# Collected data
--- BEGIN ---
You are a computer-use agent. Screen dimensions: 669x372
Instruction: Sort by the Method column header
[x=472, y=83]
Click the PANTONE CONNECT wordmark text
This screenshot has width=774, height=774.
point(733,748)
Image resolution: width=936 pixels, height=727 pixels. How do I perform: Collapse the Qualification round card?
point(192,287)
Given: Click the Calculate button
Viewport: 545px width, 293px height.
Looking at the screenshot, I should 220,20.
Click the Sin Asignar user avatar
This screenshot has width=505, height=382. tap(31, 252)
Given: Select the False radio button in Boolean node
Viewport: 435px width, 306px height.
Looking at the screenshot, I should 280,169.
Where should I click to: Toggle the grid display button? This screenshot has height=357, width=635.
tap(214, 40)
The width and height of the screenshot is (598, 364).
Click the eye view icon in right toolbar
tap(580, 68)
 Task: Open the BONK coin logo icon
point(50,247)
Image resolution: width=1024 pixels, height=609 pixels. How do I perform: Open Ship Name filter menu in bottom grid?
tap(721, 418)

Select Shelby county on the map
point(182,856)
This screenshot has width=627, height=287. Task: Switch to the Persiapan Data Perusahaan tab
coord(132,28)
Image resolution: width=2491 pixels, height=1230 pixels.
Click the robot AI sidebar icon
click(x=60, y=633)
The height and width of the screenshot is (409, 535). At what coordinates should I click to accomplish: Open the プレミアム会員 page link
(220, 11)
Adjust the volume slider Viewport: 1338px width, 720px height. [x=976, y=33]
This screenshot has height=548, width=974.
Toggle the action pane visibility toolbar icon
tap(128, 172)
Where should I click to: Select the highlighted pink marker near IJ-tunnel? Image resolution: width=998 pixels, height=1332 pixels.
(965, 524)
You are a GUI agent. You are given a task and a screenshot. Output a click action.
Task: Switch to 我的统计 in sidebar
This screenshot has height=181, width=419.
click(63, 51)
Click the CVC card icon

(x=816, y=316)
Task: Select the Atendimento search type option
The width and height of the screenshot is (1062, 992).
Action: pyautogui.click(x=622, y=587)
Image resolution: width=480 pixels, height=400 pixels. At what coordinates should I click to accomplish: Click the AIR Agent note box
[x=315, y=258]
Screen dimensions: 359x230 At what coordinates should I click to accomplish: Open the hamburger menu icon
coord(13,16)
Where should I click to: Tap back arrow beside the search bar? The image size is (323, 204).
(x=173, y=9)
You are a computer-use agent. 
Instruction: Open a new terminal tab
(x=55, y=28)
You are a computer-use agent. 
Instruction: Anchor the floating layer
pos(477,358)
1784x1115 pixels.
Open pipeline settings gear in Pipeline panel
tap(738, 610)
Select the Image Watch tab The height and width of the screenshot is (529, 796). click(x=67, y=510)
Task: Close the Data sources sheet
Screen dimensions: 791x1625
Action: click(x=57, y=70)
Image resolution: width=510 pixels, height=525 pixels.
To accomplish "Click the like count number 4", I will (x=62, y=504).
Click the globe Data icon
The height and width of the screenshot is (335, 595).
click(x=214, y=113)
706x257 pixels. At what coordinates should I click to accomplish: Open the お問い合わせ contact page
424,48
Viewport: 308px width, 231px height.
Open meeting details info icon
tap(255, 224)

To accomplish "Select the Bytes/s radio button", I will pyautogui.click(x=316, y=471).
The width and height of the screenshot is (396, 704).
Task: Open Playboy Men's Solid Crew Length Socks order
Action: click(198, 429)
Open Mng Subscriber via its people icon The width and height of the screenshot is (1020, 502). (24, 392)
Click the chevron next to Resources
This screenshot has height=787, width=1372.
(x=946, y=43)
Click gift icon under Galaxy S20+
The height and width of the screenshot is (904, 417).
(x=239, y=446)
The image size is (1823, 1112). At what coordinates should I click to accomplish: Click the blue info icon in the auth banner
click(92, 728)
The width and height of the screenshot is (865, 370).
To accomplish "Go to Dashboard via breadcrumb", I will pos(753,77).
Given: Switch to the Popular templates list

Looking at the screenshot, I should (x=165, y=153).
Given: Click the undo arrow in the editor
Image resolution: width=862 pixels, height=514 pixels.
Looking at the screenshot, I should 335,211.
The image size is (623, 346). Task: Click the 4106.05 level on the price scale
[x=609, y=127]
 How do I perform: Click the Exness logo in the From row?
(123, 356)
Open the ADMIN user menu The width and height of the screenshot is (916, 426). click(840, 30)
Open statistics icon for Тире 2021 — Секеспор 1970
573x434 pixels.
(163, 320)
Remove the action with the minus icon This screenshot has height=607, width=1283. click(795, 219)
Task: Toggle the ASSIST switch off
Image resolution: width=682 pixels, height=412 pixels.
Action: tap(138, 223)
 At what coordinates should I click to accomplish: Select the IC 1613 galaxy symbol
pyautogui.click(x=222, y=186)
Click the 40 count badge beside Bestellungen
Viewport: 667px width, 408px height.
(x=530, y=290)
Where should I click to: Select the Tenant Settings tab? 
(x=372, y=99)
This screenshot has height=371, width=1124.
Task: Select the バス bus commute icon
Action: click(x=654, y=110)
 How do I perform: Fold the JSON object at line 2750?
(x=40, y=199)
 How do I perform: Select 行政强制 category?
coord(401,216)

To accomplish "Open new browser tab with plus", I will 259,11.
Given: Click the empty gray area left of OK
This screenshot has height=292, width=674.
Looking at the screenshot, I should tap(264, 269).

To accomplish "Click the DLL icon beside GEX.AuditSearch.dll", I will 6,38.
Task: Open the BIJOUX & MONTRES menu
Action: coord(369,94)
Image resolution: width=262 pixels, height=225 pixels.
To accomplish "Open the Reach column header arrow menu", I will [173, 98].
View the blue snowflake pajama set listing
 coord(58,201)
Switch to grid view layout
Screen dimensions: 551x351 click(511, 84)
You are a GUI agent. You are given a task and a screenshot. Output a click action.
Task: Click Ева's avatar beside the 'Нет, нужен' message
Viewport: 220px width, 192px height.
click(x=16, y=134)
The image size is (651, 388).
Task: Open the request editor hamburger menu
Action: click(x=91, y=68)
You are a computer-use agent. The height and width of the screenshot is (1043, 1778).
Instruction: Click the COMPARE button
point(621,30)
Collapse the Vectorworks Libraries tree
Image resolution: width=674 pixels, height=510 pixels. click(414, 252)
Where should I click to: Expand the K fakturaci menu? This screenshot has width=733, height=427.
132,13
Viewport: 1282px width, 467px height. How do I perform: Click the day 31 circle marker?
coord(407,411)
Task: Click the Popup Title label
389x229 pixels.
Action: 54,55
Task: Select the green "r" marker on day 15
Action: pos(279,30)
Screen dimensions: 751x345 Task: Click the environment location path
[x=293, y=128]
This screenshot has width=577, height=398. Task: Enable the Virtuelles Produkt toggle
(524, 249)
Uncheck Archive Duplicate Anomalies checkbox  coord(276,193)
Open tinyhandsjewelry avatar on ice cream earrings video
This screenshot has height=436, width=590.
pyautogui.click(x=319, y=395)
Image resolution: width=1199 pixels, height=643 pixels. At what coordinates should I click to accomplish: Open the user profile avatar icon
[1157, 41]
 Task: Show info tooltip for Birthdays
--- END ---
# The task
Return every line of the material above without changing anything.

# Output
You are a computer-use agent. Screen dimensions: 669x372
Instruction: Sort by the Method column header
[x=472, y=83]
Click the PANTONE CONNECT wordmark text
This screenshot has width=774, height=774.
point(733,748)
Image resolution: width=936 pixels, height=727 pixels. How do I perform: Collapse the Qualification round card?
point(192,287)
Given: Click the Calculate button
Viewport: 545px width, 293px height.
Looking at the screenshot, I should 220,20.
Click the Sin Asignar user avatar
This screenshot has width=505, height=382. tap(31, 252)
Given: Select the False radio button in Boolean node
Viewport: 435px width, 306px height.
Looking at the screenshot, I should 280,169.
Where should I click to: Toggle the grid display button? This screenshot has height=357, width=635.
tap(214, 40)
The width and height of the screenshot is (598, 364).
Click the eye view icon in right toolbar
tap(580, 68)
 Task: Open the BONK coin logo icon
point(50,247)
Image resolution: width=1024 pixels, height=609 pixels. How do I perform: Open Ship Name filter menu in bottom grid?
tap(721, 418)

Select Shelby county on the map
point(182,856)
This screenshot has width=627, height=287. Task: Switch to the Persiapan Data Perusahaan tab
coord(132,28)
Image resolution: width=2491 pixels, height=1230 pixels.
Click the robot AI sidebar icon
click(x=60, y=633)
The height and width of the screenshot is (409, 535). At what coordinates should I click to accomplish: Open the プレミアム会員 page link
(220, 11)
Adjust the volume slider Viewport: 1338px width, 720px height. [x=976, y=33]
This screenshot has height=548, width=974.
Toggle the action pane visibility toolbar icon
tap(128, 172)
Where should I click to: Select the highlighted pink marker near IJ-tunnel? Image resolution: width=998 pixels, height=1332 pixels.
(965, 524)
You are a GUI agent. You are given a task and a screenshot. Output a click action.
Task: Switch to 我的统计 in sidebar
This screenshot has height=181, width=419.
click(63, 51)
Click the CVC card icon

(x=816, y=316)
Task: Select the Atendimento search type option
The width and height of the screenshot is (1062, 992).
Action: pyautogui.click(x=622, y=587)
Image resolution: width=480 pixels, height=400 pixels. At what coordinates should I click to accomplish: Click the AIR Agent note box
[x=315, y=258]
Screen dimensions: 359x230 At what coordinates should I click to accomplish: Open the hamburger menu icon
coord(13,16)
Where should I click to: Tap back arrow beside the search bar? The image size is (323, 204).
(x=173, y=9)
You are a computer-use agent. 
Instruction: Open a new terminal tab
(x=55, y=28)
You are a computer-use agent. 
Instruction: Anchor the floating layer
pos(477,358)
1784x1115 pixels.
Open pipeline settings gear in Pipeline panel
tap(738, 610)
Select the Image Watch tab The height and width of the screenshot is (529, 796). click(x=67, y=510)
Task: Close the Data sources sheet
Screen dimensions: 791x1625
Action: click(x=57, y=70)
Image resolution: width=510 pixels, height=525 pixels.
To accomplish "Click the like count number 4", I will (x=62, y=504).
Click the globe Data icon
The height and width of the screenshot is (335, 595).
click(x=214, y=113)
706x257 pixels. At what coordinates should I click to accomplish: Open the お問い合わせ contact page
424,48
Viewport: 308px width, 231px height.
Open meeting details info icon
tap(255, 224)

To accomplish "Select the Bytes/s radio button", I will pyautogui.click(x=316, y=471).
The width and height of the screenshot is (396, 704).
Task: Open Playboy Men's Solid Crew Length Socks order
Action: click(198, 429)
Open Mng Subscriber via its people icon The width and height of the screenshot is (1020, 502). (24, 392)
Click the chevron next to Resources
This screenshot has height=787, width=1372.
(x=946, y=43)
Click gift icon under Galaxy S20+
The height and width of the screenshot is (904, 417).
(x=239, y=446)
The image size is (1823, 1112). At what coordinates should I click to accomplish: Click the blue info icon in the auth banner
click(92, 728)
The width and height of the screenshot is (865, 370).
To accomplish "Go to Dashboard via breadcrumb", I will pos(753,77).
Given: Switch to the Popular templates list

Looking at the screenshot, I should (x=165, y=153).
Given: Click the undo arrow in the editor
Image resolution: width=862 pixels, height=514 pixels.
Looking at the screenshot, I should 335,211.
The image size is (623, 346). Task: Click the 4106.05 level on the price scale
[x=609, y=127]
 How do I perform: Click the Exness logo in the From row?
(123, 356)
Open the ADMIN user menu The width and height of the screenshot is (916, 426). click(840, 30)
Open statistics icon for Тире 2021 — Секеспор 1970
573x434 pixels.
(163, 320)
Remove the action with the minus icon This screenshot has height=607, width=1283. click(795, 219)
Task: Toggle the ASSIST switch off
Image resolution: width=682 pixels, height=412 pixels.
Action: tap(138, 223)
 At what coordinates should I click to accomplish: Select the IC 1613 galaxy symbol
pyautogui.click(x=222, y=186)
Click the 40 count badge beside Bestellungen
Viewport: 667px width, 408px height.
(x=530, y=290)
Where should I click to: Select the Tenant Settings tab? 
(x=372, y=99)
This screenshot has height=371, width=1124.
Task: Select the バス bus commute icon
Action: click(x=654, y=110)
 How do I perform: Fold the JSON object at line 2750?
(x=40, y=199)
 How do I perform: Select 行政强制 category?
coord(401,216)

To accomplish "Open new browser tab with plus", I will 259,11.
Given: Click the empty gray area left of OK
This screenshot has height=292, width=674.
Looking at the screenshot, I should tap(264, 269).

To accomplish "Click the DLL icon beside GEX.AuditSearch.dll", I will 6,38.
Task: Open the BIJOUX & MONTRES menu
Action: coord(369,94)
Image resolution: width=262 pixels, height=225 pixels.
To accomplish "Open the Reach column header arrow menu", I will [173, 98].
View the blue snowflake pajama set listing
 coord(58,201)
Switch to grid view layout
Screen dimensions: 551x351 click(511, 84)
You are a GUI agent. You are given a task and a screenshot. Output a click action.
Task: Click Ева's avatar beside the 'Нет, нужен' message
Viewport: 220px width, 192px height.
click(x=16, y=134)
The image size is (651, 388).
Task: Open the request editor hamburger menu
Action: click(x=91, y=68)
You are a computer-use agent. The height and width of the screenshot is (1043, 1778).
Instruction: Click the COMPARE button
point(621,30)
Collapse the Vectorworks Libraries tree
Image resolution: width=674 pixels, height=510 pixels. click(414, 252)
Where should I click to: Expand the K fakturaci menu? This screenshot has width=733, height=427.
132,13
Viewport: 1282px width, 467px height. How do I perform: Click the day 31 circle marker?
coord(407,411)
Task: Click the Popup Title label
389x229 pixels.
Action: 54,55
Task: Select the green "r" marker on day 15
Action: pos(279,30)
Screen dimensions: 751x345 Task: Click the environment location path
[x=293, y=128]
This screenshot has width=577, height=398. Task: Enable the Virtuelles Produkt toggle
(524, 249)
Uncheck Archive Duplicate Anomalies checkbox  coord(276,193)
Open tinyhandsjewelry avatar on ice cream earrings video
This screenshot has height=436, width=590.
pyautogui.click(x=319, y=395)
Image resolution: width=1199 pixels, height=643 pixels. At what coordinates should I click to accomplish: Open the user profile avatar icon
[1157, 41]
 Task: Show info tooltip for Birthdays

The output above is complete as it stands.